Hangi tipolojilerdeki projeler üzerinde çalışıyorsunuz?
Atölye360, mimar ve iç mimarlardan oluşuyor. Dolayısıyla sürekli her iki konuda da hizmet veriyoruz. Sürdürülebilirlik konusu ile yakından ilgileniyoruz. 4 yıldır ÇEDBİK üyesiyim. LEED sertifikası konusunda Erke Tasarım firmasından eğitimler aldım ve Adana da ilk LEED sertifikalı 2 adet proje çizdim. Bunlardan birisi Borusan Makine ve Servis Tic. AŞ Hizmet Binası’dır. LEED Platinum adayıdır. Ancak inşaatına henüz başlanmadı. Bir diğeri, Ford Trucks Gizerler Adana Hizmet Binası, LEED Gold adayıdır. İnşaatını 2016 Nisan ayı başında tamamlamayı hedefliyoruz.
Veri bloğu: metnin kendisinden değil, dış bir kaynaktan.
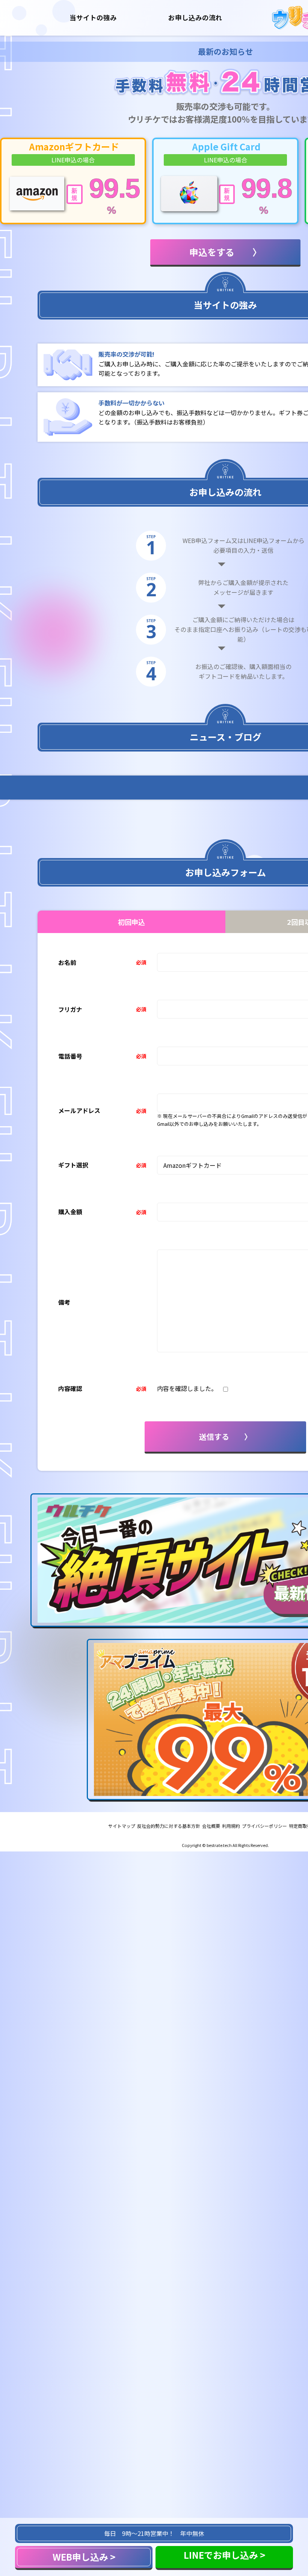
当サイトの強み (93, 17)
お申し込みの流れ (195, 17)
Bu tarz işlerimizde, işveren de uygun görürse; mimari proje, uygulama projesi, şartname, keşif ve bütçe dosyalarını hazırlayarak işverene teslim ediyoruz. Ve istenirse, inşaat boyunca danışmanlık hizmeti veriyoruz. Ford Trucks inşaatının da danışmanlığını ve şantiye organizasyonu sağlıyoruz.

Sanayi ve endüstriyel yapılar, ofis yapıları dışında, konut projeleri üretiyoruz. Şu anda Büyükşehir Belediyesi için, Adana Sürdürülebilir Ekolojik Yaşam Merkezi ve Çevre Müzesi binası projesini hazırlıyoruz. İç mimarlık hizmetini ise; konut, restoran, kafe, otel gibi konularda yürütüyoruz. Bu anlamda da sürdürülebilirlik ana kriterimiz.

“Ofisimizde sıklıkla bir araya geliyor, gördüğümüzü duyduğumuzu paylaşıyor, fikirler üretiyoruz.”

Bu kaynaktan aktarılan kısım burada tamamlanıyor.